• _Texto do documento_:
= = = = = = =
- Projeto Tatiane Spitzner
Aprendendo a construir relacionamentos saudáveis | Artigo
20 de julho de 2020Este texto faz parte da campanha ‘respeito é a base da transformação’, lançada pela Subseção no início de julho com o propósito de trazer reflexões para os profissionais sobre temas que permeiam o dia a dia de todos.
Freud, quando desenvolveu a psicanálise, deu destaque especial aos Mecanismos de Defesa, que costumamos utilizar com frequência para não nos permitirmos entrar em contato com a nossa sombra, o lado que escondemos de nós, porque não gostamos de nos confrontar com seus conteúdos. Um desses mecanismos é a projeção. A minha tendência de jogar no outro aquilo que me pertence e que eu não gosto: como não gosto de sentir em mim, eu jogo em você porque é mais fácil para meu ego lidar.
Você já deve ter se deparado com uma situação em que você vê uma pessoa e antipatiza com ela do nada! Certamente é um espelho que chegou de repente a sua frente. Essa projeção, eu preciso trazer de volta para mim, porque eu não posso mudar meu irmão, meu pai, minha esposa ou esposo, o chefe, o amigo. Só posso mudar a mim mesmo se assim o quiser. E para fazer isso, preciso ter consciência de que parte do que estou projetando no outro precisa retornar até mim.
Vou contar um causo que acontece comigo! Eu procuro, de uns anos para cá, processar constantemente essa mudança em mim, mas meu “dinossauro interior”, que procuro manter sob controle, às vezes escapa.
= = = = = = =
• _Ações necessárias_:
1 – Reproduza do artigo sobre relacionamentos saudáveis o trecho entre "Você já deve" e "às vezes escapa.", inclusive.
2 – Enumere todas as pessoas que, segundo o artigo sobre relacionamentos saudáveis, não se pode mudar.
3 – Dê prosseguimento ao artigo sobre relacionamentos saudáveis a partir do ponto em que ele termina.

• _Trecho dos dados_:
= = = = = = =
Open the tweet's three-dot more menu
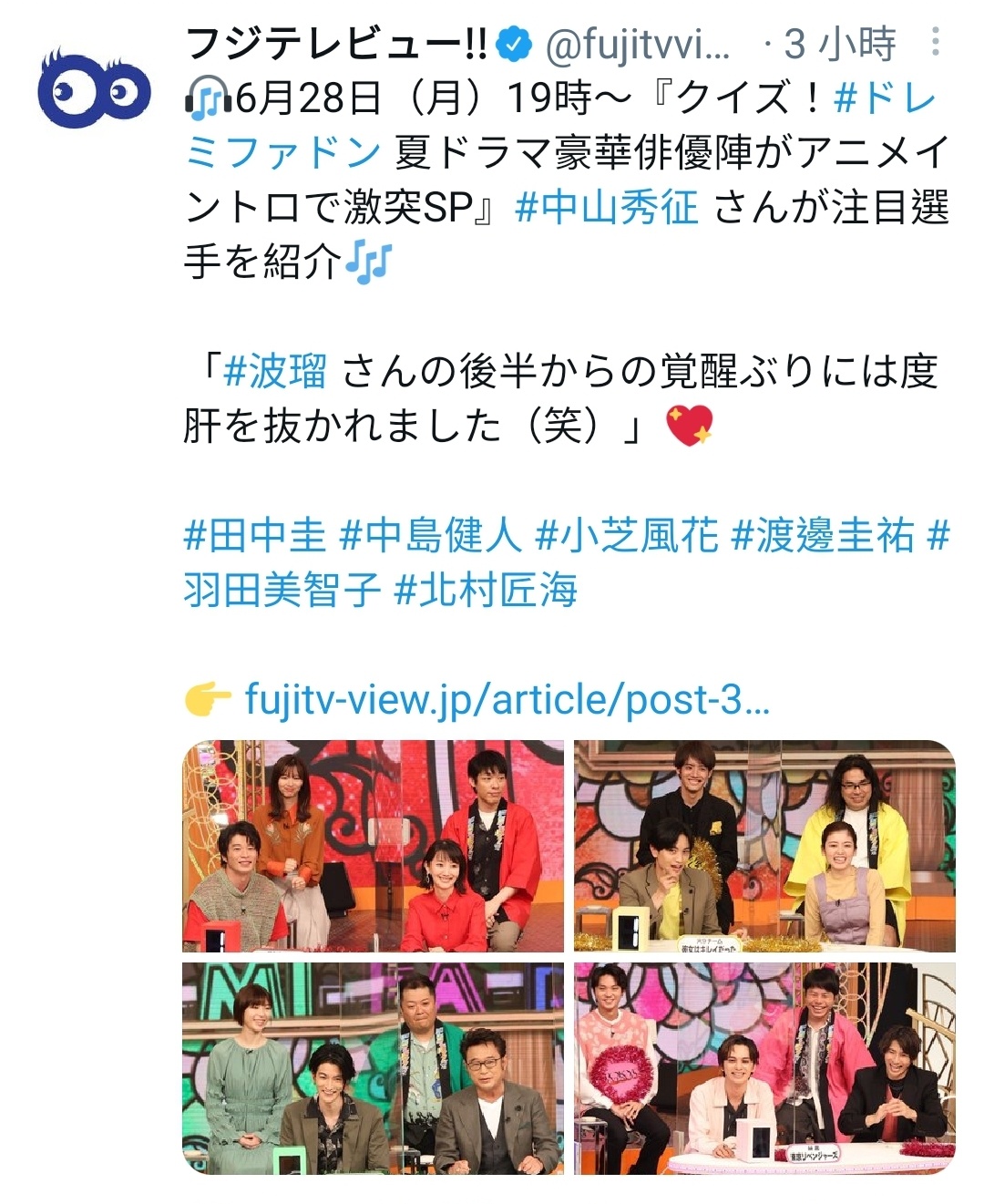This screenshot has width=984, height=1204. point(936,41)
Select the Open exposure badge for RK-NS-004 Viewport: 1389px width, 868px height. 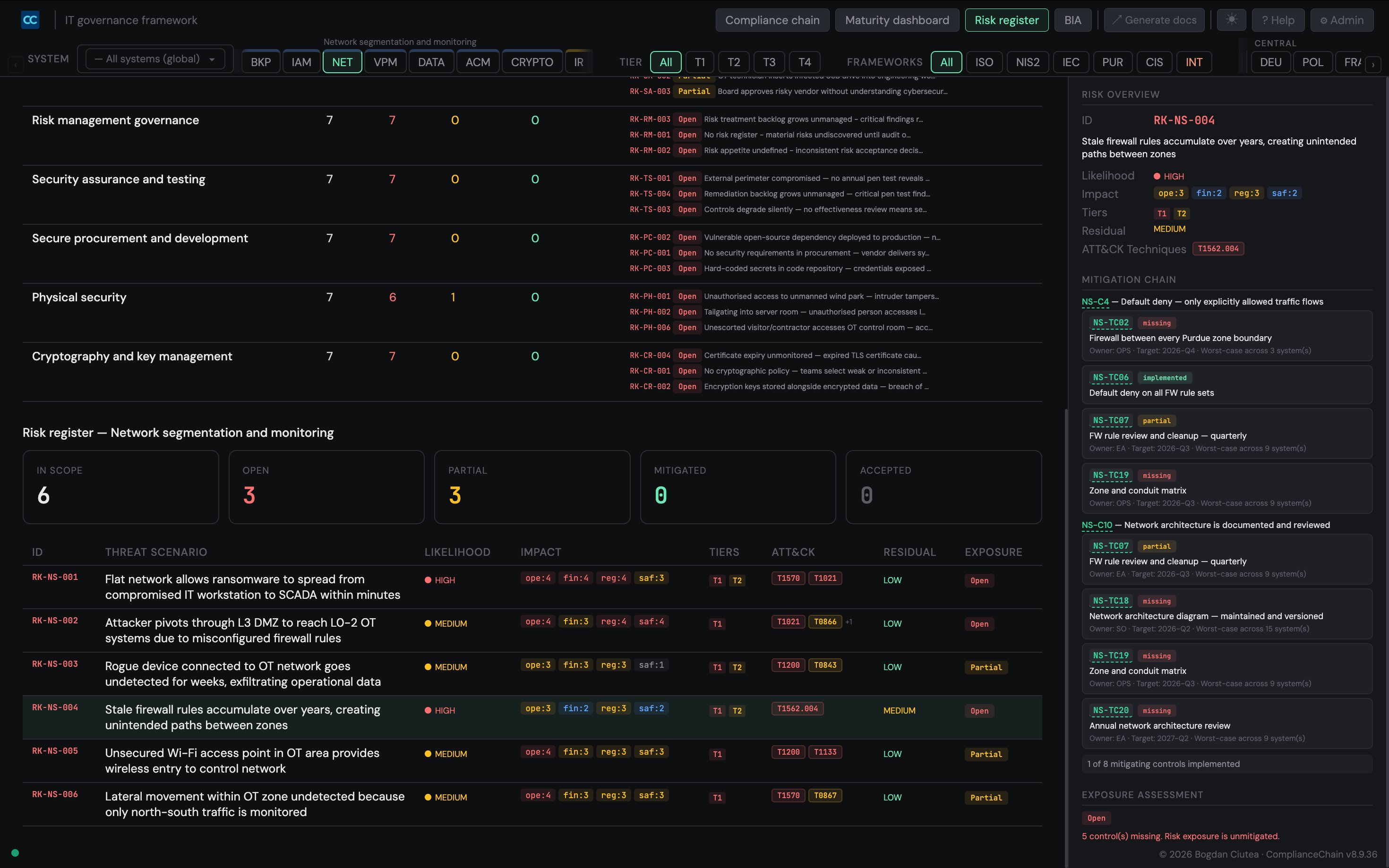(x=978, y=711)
= = = = = = =
• _Respostas às tarefas_:
1 –
Você já deve ter se deparado com uma situação em que você vê uma pessoa e antipatiza com ela do nada! Certamente é um espelho que chegou de repente a sua frente. Essa projeção, eu preciso trazer de volta para mim, porque eu não posso mudar meu irmão, meu pai, minha esposa ou esposo, o chefe, o amigo. Só posso mudar a mim mesmo se assim o quiser. E para fazer isso, preciso ter consciência de que parte do que estou projetando no outro precisa retornar até mim.
Vou contar um causo que acontece comigo! Eu procuro, de uns anos para cá, processar constantemente essa mudança em mim, mas meu “dinossauro interior”, que procuro manter sob controle, às vezes escapa.

2 –
- o irmão
- o pai
- a esposa ou o esposo
- o chefe
- o amigo

3 –
Certa vez, estava eu namorando um vestido, muito bonito e bem caro, que naquele momento não podia comprar. Eis que na saída do supermercado, encontrei com uma colega, trajando o vestido que eu tanto queria. Na hora em que fomos nos cumprimentar, foi muito impactante para mim ter que dizer a ela: “Nossa, que bom que ficou esse vestido em você!” enquanto interiormente senti uma vontade imensa de arrancá-lo dela. E o questionamento que não quis calar na hora: “Por que eu não posso e ela pode?”.
Tomei plena consciência da minha “persona” no meu ser de hipocrisia, porque na verdade eu não queria que ela estivesse com ele, eu queria que fosse meu. Esse era meu lado infantil, da inveja se manifestando, acometida do que costumo chamar de um sequestro emocional. E o pior, estado este que me levou a fazer contas, a pensar o que e como fazer para poder comprar o vestido. Até que por fim, um ou dois dias depois cheguei à conclusão de que poderia comprá-lo, porém, meu orçamento ficaria bem apertado por três meses; aí, como que do nada, me lembrei do: “Quero? Posso? É adequado?” E decidi que não o compraria. Fiz uma prece, pedi perdão pela minha maldade, agradeci meu momento de luz e desejei de coração que não acontecesse nada com o vestido de minha colega. Um surto de paz tomou conta de mim. Descobri que sou invejosa, e consequentemente, agora tenho condições de trabalhar em mim este sentimento.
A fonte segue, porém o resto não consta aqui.